SUPPLIED PASSAGE:
=== Begin Enclosure ===
The ALJ resolves conflicts between the various opinions and evaluation from treating and examining physicians. Wagner, 499 F.3d at 848. In determining what weight to give any medical opinion, the ALJ should consider the following factors: (1) examining relationship; (2) treating relationship; (3) supportability of the opinion; (4) consistency; (5) specialization; and (6) "any factors [the applicant] or others bring[s] to [the ALJ's] attention." Id. (alteration in original) (quoting 20 C.F.R. § 404.1527(d)). The ALJ must provide "good reasons" for the weight given to the treating physician's opinion. Reed v. Barnhart, 399 F.3d 917, 921 (8th Cir. 2005) (citation omitted). "This requires the ALJ to explain in his written decision, with some specificity, why he has rejected the treating physician's opinion." Walker v. Comm'r, 911 F.3d 550, 553 (8th Cir. 2018) (citing Singh v. Apfel, 222 F.3d 448, 452 (8th Cir. 2000)).

Edwards argues the ALJ erred in evaluating the opinion of Dr. Jewitt. Docket 17 at 36. The ALJ gave little weight to one of Dr. Jewitt's medical opinions from 2017. AR 15. Edwards claims that the ALJ did not provide "good reasons" for rejecting Dr. Jewitt's opinion and that the reasons for rejecting Dr. Jewitt's opinion are unsupported by the record. Docket 17 at 36.

The ALJ provided four reasons for the weight given to Dr. Jewitt's opinion. AR 15. First, the opinion, dated 2017, was more than four years after Edwards's last date insured. Id. Second, the medical evidence was inconsistent with Dr. Jewitt's opinion. Id. Third, Dr. Jewitt is not a mental health specialist. Id. Fourth, the opinion was influenced by the personal relationship and treatment history between Dr. Jewitt and Edwards. Id.
=== End Enclosure ===
STORED DATA:
=== Begin Enclosure ===
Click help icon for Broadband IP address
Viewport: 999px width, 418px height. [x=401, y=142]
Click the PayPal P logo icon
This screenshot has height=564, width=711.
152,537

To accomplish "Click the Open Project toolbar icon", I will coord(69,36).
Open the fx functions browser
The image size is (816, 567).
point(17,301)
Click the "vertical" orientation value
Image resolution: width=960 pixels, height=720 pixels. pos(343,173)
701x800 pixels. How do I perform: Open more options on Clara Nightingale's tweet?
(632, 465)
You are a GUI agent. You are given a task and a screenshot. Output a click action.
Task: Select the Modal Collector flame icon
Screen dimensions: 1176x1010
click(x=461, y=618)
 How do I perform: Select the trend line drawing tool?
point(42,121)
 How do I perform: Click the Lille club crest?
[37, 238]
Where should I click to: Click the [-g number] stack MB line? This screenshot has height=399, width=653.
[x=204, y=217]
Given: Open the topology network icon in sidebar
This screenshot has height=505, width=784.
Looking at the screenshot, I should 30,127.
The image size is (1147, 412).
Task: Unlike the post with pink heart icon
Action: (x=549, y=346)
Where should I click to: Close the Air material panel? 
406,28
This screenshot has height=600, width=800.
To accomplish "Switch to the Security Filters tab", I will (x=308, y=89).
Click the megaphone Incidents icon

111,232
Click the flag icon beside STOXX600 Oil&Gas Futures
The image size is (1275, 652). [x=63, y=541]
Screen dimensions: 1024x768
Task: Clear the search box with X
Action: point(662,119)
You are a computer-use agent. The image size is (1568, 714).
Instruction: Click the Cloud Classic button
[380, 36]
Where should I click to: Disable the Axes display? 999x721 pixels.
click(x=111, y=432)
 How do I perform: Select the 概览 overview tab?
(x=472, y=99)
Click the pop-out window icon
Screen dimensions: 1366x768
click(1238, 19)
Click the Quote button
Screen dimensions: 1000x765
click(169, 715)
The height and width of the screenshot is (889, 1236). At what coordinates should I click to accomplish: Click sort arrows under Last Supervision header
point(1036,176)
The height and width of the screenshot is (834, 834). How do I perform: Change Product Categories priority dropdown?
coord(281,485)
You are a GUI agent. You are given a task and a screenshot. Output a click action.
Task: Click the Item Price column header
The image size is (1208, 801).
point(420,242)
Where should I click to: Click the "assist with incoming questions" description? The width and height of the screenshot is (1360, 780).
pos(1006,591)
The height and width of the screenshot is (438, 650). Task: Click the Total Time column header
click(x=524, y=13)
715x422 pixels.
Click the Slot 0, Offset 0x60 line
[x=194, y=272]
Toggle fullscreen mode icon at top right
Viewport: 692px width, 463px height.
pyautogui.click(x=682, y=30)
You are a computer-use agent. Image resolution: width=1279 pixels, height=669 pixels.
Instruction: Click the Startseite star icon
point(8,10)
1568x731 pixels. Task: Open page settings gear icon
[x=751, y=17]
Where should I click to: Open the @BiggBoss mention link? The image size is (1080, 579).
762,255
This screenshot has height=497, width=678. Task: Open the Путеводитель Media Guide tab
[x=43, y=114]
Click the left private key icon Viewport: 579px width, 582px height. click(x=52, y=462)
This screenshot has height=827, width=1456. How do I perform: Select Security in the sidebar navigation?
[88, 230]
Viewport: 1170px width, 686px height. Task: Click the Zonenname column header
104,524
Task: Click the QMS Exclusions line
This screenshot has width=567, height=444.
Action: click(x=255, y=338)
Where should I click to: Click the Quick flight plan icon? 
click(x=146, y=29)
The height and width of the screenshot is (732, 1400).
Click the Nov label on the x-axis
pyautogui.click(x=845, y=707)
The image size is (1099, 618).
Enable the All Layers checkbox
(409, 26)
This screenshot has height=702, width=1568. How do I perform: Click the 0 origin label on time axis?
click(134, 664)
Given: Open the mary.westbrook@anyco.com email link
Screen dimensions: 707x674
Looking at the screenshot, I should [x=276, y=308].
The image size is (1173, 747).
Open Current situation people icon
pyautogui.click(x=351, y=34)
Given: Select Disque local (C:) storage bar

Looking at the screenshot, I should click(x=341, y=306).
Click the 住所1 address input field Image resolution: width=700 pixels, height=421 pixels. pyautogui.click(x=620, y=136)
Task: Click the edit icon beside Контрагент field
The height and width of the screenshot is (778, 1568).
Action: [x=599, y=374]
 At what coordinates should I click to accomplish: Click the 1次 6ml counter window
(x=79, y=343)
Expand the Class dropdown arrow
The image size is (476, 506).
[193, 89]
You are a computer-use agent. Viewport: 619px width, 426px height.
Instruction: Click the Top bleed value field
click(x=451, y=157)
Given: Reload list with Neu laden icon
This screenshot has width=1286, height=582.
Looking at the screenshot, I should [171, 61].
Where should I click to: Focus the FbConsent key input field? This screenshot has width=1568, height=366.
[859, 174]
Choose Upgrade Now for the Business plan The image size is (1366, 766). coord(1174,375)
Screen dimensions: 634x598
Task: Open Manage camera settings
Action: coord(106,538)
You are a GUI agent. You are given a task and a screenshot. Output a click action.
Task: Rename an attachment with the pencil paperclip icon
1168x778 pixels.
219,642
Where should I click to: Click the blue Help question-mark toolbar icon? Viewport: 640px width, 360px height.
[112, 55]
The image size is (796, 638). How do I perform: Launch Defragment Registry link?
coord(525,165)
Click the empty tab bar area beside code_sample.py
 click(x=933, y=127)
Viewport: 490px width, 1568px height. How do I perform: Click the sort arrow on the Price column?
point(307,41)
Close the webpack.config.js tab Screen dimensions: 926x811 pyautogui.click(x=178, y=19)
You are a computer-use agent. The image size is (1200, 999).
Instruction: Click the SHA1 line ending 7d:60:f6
=== End Enclosure ===
INSTRUCTIONS TO FOLLOW: Reproduce, word for word, the stretch of the passage on weighing medical opinions from "Edwards argues the" through "and Edwards. Id.". The records play no part in this work.

ANSWER SPACE:
Edwards argues the ALJ erred in evaluating the opinion of Dr. Jewitt. Docket 17 at 36. The ALJ gave little weight to one of Dr. Jewitt's medical opinions from 2017. AR 15. Edwards claims that the ALJ did not provide "good reasons" for rejecting Dr. Jewitt's opinion and that the reasons for rejecting Dr. Jewitt's opinion are unsupported by the record. Docket 17 at 36.

The ALJ provided four reasons for the weight given to Dr. Jewitt's opinion. AR 15. First, the opinion, dated 2017, was more than four years after Edwards's last date insured. Id. Second, the medical evidence was inconsistent with Dr. Jewitt's opinion. Id. Third, Dr. Jewitt is not a mental health specialist. Id. Fourth, the opinion was influenced by the personal relationship and treatment history between Dr. Jewitt and Edwards. Id.